- Born: 27 September 1896 Kensington, London, England
- Died: 13 June 1918 (aged 21) near Albert, France
- Buried: Grove Town Cemetery, Meaulte, France
- Allegiance: United Kingdom
- Branch: British Army Royal Air Force
- Service years: 1914–1918
- Rank: Captain
- Unit: Oxfordshire and Buckinghamshire Light Infantry No. 45 Squadron RFC No. 61 Squadron RAF No. 60 Squadron RAF
- Conflicts: World War I
- Awards: Military Cross and Bar
- Relations: Sir Charles Belgrave (brother); Rear-Admiral James Richard Dacres (great-grandfather); General Sir Hew Dalrymple (great-great-grandfather);

= James Belgrave =

British World War I flying ace (1896–1918)

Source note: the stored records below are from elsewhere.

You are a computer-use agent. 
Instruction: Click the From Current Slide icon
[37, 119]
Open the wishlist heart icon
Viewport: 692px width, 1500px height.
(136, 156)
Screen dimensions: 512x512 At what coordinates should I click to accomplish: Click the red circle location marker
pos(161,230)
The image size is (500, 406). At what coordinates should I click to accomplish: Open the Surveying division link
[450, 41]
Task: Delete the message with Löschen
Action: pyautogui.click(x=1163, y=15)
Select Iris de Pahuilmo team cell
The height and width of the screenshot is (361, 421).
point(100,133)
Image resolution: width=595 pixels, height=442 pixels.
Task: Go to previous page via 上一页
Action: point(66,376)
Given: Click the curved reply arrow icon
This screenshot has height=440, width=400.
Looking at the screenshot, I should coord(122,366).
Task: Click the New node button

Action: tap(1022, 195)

Captain James Dacres Belgrave (27 September 1896 – 13 June 1918) was a British World War I flying ace credited with 18 aerial victories.

==Family background==
James Dacres Belgrave was born in Kensington, London, the second son of the barrister and writer Dalrymple James Belgrave and his wife Isabella Richardson. His older brother, Sir Charles Dalrymple Belgrave, also served in the Army during the First World War, and was later advisor to the rulers of Bahrain from 1926 until 1957. His grandfather was Commander Thomas Belgrave, RN, of Kilworth, Leicester, who had married Charlotte, the daughter of Rear-Admiral James Richard Dacres, who had in turn married Arabella Boyd, daughter of General Sir Hew Dalrymple.

==Military service==
Belgrave attended the Royal Military College, Sandhurst, and was commissioned as a second lieutenant in the Oxfordshire and Buckinghamshire Light Infantry on 16 December 1914. He was wounded in action in November 1915, and was promoted to Lieutenant on 13 February 1916.

On 27 October 1916 he was seconded to the Royal Flying Corps, serving in 45 Squadron, flying the Sopwith 1½ Strutter. He shot down six enemy aircraft between February and May 1917.

On 18 July 1917 he was awarded the Military Cross. His citation read:
Lieutenant James Dacres Belgrave, Oxfordshire & Buckinghamshire Light Infantry and Royal Flying Corps.
For conspicuous gallantry and devotion to duty. On at least five occasions he successfully engaged and shot down hostile aeroplanes, and has consistently shown great courage and determination to get to the closest range; an invaluable example in a fighting squadron.

On 1 September 1917 he was appointed flight commander with the temporary rank of Captain. After serving in 61 Squadron on Home Defence duties, he returned to France in April 1918 to serve in 60 Squadron, and flying the S.E.5a he shot down twelve more aircraft in May and June, bringing his total up to 18.

Belgrave was killed in action about four miles east of Albert on 13 June 1918, and is buried at the Grove Town Cemetery in Méaulte, Somme.

The bar to his Military Cross was gazetted in September 1918, three months after his death. The citation read:
Lieutenant (Temporary Captain) James Dacres Belgrave, MC, Oxfordshire & Buckinghamshire Light Infantry, attached Royal Air Force.
For conspicuous gallantry and devotion to duty whilst leading offensive patrols. In four days he destroyed two enemy machines and drove down four others. The odds were heavy against him, and he did magnificent work.